======== Fragmento del documento ========
Mas poneros a gemir por un pequeño mal y querer que todos vengan a lamentarse a
vuestro alrededor, lo tengo por debilidad... Cuando los males nos afligen con
vehemencia, no es falta pedir a Dios nos libre de ellos. Más perfecto es no
quejarse de los dolores que se tienen, y lo mejor es no pedir ni la salud ni la
enfermedad, sino abandonarnos a la voluntad de Dios, a fin de que El disponga de
nosotros como le plazca. Si con todo necesitamos solicitar nuestra curación,
sea por lo menos con resignación y bajo la condición de que la salud del cuerpo
convenga a la del alma; de otra suerte, nuestra oración sería defectuosa y sin
efectos, ya que el Señor no escucha las oraciones que no se hagan con
resignación.» «Paréceme -dice Santa Teresa- que es una grandísima imperfección
quejarse sin cesar de pequeños males. No hablo de los males de importancia,
como una fiebre violenta, por más que deseo que se soporten con paciencia y
moderación, sino que me refiero a esas ligeras indisposiciones que se pueden
sufrir sin dar molestias a nadie. En cuanto a los grandes males por sí mismos
se compadecen y no pueden ocultarse por mucho tiempo. Sin embargo, cuando se
trate de verdaderas enfermedades, deben declararse y sufrir que se nos asista
con lo que fuere necesario» En una palabra, los doctores y los santos admiten
quejas moderadas y oraciones sumisas; tan sólo condenan el exceso y la falta de
sumisión. Más prefieren inclinarse, como San Francisco de Sales, «hacia donde
hay señales más ciertas del divino beneplácito», y decir con San Alfonso:
«Señor, no deseo ni curar, ni estar enfermo; quiero únicamente lo que Vos queréis».
======== Datos para analizar ========
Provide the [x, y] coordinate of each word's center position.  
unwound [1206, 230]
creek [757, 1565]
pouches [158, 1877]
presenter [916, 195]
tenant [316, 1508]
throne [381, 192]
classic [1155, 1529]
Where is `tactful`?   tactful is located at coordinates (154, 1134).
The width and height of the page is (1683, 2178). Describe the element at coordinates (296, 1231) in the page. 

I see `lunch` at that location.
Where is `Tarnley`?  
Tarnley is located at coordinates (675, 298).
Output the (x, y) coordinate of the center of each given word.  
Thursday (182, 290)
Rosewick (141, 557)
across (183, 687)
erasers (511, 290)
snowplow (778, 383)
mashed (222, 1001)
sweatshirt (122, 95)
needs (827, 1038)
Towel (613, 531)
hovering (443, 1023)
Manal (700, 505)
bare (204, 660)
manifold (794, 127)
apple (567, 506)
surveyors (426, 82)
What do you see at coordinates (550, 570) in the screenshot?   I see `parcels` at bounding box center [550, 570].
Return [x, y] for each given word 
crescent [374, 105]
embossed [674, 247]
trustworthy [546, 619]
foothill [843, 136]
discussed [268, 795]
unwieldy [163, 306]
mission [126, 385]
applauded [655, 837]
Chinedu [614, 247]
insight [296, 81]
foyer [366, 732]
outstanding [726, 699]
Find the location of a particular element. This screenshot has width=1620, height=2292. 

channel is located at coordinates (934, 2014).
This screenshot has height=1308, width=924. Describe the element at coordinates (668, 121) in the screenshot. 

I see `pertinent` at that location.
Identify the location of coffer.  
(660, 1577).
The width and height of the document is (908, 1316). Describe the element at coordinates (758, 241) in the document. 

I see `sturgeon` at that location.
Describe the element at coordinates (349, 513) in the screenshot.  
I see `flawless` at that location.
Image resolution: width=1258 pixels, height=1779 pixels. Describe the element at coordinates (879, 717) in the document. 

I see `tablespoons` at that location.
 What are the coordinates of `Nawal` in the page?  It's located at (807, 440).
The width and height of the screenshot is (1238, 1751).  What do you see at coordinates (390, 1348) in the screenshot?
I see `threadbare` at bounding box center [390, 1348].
========
Sobre el ejercicio: Continúa el fragmento sobre la resignación ante la enfermedad a partir de su última frase.

Resultado:
San Francisco de Sales permite a sus hijas pedir la curación a Nuestro Señor
como a quien nos la puede conceder, pero con esta condición: si tal es su
voluntad. Mas personalmente, jamás oraba para ser librado de la enfermedad; era
demasiada gracia para él, decía; sufrir en su cuerpo a fin de que, como no
hacía mucha penitencia voluntaria, siquiera hiciese alguna necesaria. Léese
asimismo en el oficio de San Camilo de Lelis, que teniendo cinco enfermedades
largas y penosas, las llamaba «las misericordias del Señor», y se guardó muy
bien de pedir el ser librado de ellas.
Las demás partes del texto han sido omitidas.